Alimentos que debe evitar en la dieta cetogénica
Descripción general
Si sigue una dieta cetogénica (keto), hay ciertos tipos de alimentos que debe evitar. Estos alimentos suelen tener muchos carbohidratos y pueden impedir que su cuerpo entre en un estado de cetosis.
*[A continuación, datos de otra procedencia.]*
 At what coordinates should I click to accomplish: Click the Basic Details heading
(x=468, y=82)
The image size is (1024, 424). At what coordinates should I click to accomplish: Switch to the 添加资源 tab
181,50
Estos son algunos ejemplos de alimentos que conviene evitar en una dieta cetogénica:
- Cereales y granos: incluye pan, pasta, arroz, cereales y avena.
- Verduras con almidón: papas, batatas/camotes, guisantes/chícharos y maíz.
- Frutas: los plátanos, las manzanas, las naranjas y la mayoría de las demás frutas tienen más carbohidratos y deben limitarse.
- Legumbres: todo tipo de legumbres (frijoles/habichuelas, lentejas, soya y garbanzos) tienen más carbohidratos.
- Algunos lácteos: la leche y el yogur, sobre todo los yogures con sabor, pueden contener azúcares añadidos que interfieren con la cetosis.
- Alimentos azucarados: galletas, pasteles, helado, dulces y la mayoría de los postres deben evitarse por su alto contenido de azúcar.
- Bebidas azucaradas: jugos de fruta, bebidas deportivas y refrescos tienen muchos carbohidratos.
Aquí tiene algunos consejos para ayudarle a evitar estos alimentos mientras sigue una dieta cetogénica:
- Planifique sus comidas con anticipación: al planificarlas, se asegura de tener opciones aptas para la dieta cetogénica a la mano y reduce la tentación de elegir alimentos con muchos carbohidratos.
- Lea las etiquetas de los alimentos: fíjese en la información nutricional para detectar fuentes ocultas de carbohidratos o azúcares añadidos.
- Enfóquese en alimentos enteros: dé prioridad a carnes, aves, mariscos, verduras sin almidón (como brócoli y coliflor), lácteos enteros (como leche y queso), nueces (como almendras y nueces), semillas (como chía y linaza) y grasas saludables (como aceite de oliva y aguacates).
- Cocine en casa: preparar sus comidas en casa le da control total sobre los ingredientes y evita carbohidratos o azúcares ocultos en platos de restaurante.
- Manténgase hidratado: beber suficiente agua puede ayudar a controlar los antojos y a sentirse satisfecho.
Es importante: antes de empezar cualquier dieta nueva o hacer cambios grandes en su alimentación, consulte con un profesional de la salud o una dietista registrada o nutricionista. Esta persona puede darle orientación personalizada según sus necesidades y metas de salud. También puede ayudarle a monitorear su progreso y hacer los ajustes necesarios en el camino.